### Problem to work on
Reproduce exactly the lines below from the one containing "Open budget settings gear in toolbar" through the one containing "Task: Favorite the", including both, and nothing else.

### Exercise inputs
#####
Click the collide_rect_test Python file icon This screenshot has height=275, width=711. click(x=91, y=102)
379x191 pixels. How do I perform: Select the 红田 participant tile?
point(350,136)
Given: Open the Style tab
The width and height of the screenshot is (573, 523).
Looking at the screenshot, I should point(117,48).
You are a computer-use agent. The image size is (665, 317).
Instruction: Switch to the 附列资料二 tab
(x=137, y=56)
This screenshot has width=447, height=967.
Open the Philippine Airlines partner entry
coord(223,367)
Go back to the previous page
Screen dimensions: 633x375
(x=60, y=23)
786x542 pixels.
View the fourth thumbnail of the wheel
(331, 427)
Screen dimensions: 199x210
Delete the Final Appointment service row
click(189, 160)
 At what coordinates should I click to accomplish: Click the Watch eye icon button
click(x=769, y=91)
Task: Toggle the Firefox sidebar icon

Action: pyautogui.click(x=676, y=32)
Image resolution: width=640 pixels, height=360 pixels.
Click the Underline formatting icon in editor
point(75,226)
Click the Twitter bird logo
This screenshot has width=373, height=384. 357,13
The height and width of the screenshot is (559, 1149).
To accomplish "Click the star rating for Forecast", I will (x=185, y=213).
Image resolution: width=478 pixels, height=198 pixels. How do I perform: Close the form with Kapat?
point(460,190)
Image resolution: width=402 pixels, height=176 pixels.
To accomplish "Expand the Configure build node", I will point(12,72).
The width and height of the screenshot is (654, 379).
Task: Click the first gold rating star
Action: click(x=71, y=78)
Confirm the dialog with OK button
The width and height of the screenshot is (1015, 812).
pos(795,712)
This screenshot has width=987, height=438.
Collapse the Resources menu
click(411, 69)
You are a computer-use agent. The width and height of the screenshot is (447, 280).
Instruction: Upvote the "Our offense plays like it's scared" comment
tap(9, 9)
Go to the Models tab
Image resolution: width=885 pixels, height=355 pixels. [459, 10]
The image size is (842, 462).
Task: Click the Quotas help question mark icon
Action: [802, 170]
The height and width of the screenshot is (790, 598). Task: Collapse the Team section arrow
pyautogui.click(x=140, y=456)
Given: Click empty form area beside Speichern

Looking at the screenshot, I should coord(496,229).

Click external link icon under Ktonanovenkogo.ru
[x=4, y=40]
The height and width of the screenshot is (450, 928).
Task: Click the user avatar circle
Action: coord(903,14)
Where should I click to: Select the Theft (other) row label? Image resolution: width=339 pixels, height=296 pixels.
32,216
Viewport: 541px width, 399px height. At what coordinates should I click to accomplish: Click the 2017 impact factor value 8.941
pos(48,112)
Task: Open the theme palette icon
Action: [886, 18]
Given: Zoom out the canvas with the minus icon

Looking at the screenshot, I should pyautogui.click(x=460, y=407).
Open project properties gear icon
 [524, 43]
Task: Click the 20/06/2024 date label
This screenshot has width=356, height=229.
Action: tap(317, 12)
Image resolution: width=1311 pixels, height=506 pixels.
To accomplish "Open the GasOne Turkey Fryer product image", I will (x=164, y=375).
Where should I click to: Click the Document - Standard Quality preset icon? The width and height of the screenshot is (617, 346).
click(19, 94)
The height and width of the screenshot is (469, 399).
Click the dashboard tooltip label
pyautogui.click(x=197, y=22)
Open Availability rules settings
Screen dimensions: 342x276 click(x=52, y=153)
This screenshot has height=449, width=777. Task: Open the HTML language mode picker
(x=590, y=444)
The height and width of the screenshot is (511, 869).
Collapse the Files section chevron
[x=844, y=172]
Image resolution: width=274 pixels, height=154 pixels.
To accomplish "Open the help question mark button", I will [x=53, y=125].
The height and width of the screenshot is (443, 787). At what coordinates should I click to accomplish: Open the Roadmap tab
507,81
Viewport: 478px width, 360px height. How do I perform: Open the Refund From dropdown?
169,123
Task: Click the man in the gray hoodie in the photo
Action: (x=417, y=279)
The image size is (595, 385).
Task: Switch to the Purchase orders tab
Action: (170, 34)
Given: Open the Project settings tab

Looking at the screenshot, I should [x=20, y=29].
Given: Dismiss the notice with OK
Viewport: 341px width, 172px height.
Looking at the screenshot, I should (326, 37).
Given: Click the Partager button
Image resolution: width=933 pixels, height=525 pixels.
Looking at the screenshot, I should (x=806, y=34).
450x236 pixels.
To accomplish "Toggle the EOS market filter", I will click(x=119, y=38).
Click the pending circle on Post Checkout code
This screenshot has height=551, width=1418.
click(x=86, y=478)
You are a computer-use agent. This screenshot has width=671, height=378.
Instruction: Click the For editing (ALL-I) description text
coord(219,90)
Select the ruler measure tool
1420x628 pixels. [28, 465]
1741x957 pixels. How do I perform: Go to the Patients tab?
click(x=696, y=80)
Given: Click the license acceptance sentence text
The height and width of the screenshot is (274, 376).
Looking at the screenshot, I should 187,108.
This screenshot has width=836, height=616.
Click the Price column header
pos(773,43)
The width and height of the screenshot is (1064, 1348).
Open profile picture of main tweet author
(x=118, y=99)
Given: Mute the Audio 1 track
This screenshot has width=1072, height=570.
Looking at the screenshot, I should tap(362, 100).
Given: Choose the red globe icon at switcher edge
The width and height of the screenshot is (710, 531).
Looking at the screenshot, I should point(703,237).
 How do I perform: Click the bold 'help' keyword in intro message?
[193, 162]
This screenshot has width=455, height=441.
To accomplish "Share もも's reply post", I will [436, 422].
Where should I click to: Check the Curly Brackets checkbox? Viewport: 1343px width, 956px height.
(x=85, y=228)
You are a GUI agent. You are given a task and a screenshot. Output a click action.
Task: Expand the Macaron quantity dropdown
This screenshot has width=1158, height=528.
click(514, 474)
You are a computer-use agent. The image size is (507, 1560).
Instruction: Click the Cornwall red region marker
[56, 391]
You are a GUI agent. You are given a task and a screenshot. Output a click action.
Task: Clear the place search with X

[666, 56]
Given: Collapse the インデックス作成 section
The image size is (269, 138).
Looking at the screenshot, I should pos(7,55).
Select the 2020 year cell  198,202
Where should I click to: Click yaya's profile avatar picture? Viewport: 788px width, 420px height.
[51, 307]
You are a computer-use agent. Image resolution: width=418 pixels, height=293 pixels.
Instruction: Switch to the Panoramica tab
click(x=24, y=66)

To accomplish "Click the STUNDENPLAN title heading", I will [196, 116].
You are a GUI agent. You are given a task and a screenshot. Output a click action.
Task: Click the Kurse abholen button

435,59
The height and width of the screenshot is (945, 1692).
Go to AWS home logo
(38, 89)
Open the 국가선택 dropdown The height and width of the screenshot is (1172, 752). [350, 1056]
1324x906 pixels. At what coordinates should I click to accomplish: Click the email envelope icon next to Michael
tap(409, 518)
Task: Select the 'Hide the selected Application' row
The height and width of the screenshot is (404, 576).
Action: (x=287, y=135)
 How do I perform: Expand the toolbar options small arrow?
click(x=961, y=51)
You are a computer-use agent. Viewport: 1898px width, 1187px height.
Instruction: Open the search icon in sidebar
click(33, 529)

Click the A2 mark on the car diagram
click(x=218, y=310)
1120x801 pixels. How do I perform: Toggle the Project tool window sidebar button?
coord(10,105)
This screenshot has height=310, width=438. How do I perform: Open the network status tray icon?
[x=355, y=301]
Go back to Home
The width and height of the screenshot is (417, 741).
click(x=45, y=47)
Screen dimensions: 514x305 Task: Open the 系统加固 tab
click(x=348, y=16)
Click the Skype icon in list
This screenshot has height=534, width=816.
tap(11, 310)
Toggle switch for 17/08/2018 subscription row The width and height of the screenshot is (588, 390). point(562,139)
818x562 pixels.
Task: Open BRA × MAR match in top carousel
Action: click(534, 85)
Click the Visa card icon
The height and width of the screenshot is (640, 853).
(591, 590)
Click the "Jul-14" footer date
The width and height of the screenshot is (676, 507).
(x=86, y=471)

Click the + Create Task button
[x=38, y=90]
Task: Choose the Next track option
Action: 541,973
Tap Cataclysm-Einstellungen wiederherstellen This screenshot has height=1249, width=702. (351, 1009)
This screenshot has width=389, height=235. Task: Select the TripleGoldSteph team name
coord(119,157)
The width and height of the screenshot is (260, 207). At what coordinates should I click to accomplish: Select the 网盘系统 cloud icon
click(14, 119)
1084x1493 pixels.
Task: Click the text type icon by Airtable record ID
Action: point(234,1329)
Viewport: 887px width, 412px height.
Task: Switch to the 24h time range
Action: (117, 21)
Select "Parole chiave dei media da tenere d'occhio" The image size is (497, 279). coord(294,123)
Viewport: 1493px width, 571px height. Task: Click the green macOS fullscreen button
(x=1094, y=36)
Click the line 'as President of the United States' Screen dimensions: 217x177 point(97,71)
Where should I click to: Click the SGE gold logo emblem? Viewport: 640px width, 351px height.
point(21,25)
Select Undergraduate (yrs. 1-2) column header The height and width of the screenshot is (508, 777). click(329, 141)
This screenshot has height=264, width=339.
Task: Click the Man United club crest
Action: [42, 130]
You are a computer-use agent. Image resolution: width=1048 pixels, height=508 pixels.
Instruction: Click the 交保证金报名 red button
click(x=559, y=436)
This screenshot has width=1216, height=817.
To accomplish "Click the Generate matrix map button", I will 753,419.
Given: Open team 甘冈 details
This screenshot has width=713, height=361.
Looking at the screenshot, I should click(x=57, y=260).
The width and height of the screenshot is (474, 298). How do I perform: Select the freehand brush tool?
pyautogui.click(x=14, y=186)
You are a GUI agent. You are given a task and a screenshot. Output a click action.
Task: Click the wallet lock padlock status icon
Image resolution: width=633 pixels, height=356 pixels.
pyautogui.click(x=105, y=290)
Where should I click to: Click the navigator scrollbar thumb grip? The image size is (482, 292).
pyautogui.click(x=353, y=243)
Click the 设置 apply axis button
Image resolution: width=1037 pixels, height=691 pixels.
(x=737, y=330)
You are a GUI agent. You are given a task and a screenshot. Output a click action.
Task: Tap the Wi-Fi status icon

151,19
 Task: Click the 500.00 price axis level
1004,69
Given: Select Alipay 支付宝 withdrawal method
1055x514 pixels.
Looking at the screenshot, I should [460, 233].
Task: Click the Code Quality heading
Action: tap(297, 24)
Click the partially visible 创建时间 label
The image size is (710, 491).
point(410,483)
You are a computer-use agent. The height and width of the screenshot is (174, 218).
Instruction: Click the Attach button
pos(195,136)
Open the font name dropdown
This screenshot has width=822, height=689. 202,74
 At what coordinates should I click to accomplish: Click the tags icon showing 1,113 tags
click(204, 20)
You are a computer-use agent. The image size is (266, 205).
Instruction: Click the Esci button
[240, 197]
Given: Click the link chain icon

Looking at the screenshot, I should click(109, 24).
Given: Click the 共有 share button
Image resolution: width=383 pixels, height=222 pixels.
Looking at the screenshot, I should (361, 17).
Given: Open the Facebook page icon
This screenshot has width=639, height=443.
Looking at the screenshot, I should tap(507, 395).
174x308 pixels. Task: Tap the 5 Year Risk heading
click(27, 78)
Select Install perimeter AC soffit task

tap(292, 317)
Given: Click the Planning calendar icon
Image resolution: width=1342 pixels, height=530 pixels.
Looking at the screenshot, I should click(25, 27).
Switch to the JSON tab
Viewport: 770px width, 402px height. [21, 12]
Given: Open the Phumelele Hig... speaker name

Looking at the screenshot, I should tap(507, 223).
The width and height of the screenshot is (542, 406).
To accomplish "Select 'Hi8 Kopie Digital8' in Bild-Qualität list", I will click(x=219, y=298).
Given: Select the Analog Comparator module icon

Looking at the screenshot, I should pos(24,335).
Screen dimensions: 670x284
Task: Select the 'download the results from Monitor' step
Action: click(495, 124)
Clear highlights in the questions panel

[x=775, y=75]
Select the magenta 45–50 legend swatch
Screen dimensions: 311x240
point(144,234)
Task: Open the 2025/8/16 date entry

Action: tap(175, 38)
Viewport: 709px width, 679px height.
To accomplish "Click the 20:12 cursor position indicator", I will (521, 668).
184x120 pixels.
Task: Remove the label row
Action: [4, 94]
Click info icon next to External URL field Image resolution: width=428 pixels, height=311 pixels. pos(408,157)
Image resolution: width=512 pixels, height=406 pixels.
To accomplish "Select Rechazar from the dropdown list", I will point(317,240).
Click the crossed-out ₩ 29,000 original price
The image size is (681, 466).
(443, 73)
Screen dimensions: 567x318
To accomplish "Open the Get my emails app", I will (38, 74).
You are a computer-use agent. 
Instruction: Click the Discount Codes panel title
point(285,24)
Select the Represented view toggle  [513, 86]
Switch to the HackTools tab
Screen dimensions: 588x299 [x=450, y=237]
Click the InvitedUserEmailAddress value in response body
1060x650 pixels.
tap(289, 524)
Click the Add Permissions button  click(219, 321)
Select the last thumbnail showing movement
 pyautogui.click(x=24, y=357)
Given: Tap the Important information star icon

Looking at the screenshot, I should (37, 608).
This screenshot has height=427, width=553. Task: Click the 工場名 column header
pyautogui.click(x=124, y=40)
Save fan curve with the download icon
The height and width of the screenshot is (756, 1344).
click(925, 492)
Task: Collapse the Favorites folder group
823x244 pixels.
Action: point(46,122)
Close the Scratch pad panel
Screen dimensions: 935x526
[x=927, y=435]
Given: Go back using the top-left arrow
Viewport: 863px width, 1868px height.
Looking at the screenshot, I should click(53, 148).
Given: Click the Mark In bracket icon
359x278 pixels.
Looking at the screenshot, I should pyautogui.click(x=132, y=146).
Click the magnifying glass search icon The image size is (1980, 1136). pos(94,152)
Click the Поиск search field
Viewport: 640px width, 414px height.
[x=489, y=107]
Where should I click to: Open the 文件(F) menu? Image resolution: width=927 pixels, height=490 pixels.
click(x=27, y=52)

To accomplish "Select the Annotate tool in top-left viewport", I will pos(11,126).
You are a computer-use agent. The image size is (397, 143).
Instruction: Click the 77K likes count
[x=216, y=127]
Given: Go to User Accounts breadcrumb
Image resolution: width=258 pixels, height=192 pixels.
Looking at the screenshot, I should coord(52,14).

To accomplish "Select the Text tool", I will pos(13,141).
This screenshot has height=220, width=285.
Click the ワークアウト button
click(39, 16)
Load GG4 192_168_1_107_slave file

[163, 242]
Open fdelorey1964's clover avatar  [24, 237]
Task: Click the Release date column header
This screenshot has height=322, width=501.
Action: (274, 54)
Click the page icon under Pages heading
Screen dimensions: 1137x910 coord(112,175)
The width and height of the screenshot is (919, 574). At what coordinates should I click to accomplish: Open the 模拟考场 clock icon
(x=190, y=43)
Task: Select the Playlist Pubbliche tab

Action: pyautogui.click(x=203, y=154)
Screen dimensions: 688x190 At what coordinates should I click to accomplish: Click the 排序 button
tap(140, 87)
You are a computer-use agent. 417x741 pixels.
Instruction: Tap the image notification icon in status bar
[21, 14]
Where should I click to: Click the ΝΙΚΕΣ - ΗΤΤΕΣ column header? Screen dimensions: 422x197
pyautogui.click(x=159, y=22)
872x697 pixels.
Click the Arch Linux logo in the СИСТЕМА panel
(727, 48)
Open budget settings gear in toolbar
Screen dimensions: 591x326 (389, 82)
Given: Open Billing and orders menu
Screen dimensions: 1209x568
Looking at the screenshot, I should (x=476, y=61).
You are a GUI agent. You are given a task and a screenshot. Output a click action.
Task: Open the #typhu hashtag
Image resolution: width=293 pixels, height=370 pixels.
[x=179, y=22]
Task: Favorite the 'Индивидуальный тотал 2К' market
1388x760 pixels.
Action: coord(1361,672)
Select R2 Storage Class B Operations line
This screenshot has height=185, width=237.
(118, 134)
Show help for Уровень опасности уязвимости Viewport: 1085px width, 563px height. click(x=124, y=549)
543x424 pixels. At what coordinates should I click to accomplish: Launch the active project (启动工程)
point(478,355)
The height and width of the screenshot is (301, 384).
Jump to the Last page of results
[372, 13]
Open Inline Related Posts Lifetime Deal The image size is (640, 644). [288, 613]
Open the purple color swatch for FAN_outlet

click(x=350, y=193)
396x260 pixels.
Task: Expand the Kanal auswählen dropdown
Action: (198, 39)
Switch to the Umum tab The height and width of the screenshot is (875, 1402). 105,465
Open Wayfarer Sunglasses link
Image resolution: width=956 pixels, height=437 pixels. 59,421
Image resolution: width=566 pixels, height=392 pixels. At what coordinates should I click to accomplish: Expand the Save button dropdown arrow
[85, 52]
#####
### Written solution
Open budget settings gear in toolbar
Screen dimensions: 591x326 (389, 82)
Given: Open Billing and orders menu
Screen dimensions: 1209x568
Looking at the screenshot, I should (x=476, y=61).
You are a GUI agent. You are given a task and a screenshot. Output a click action.
Task: Open the #typhu hashtag
Image resolution: width=293 pixels, height=370 pixels.
[x=179, y=22]
Task: Favorite the 'Индивидуальный тотал 2К' market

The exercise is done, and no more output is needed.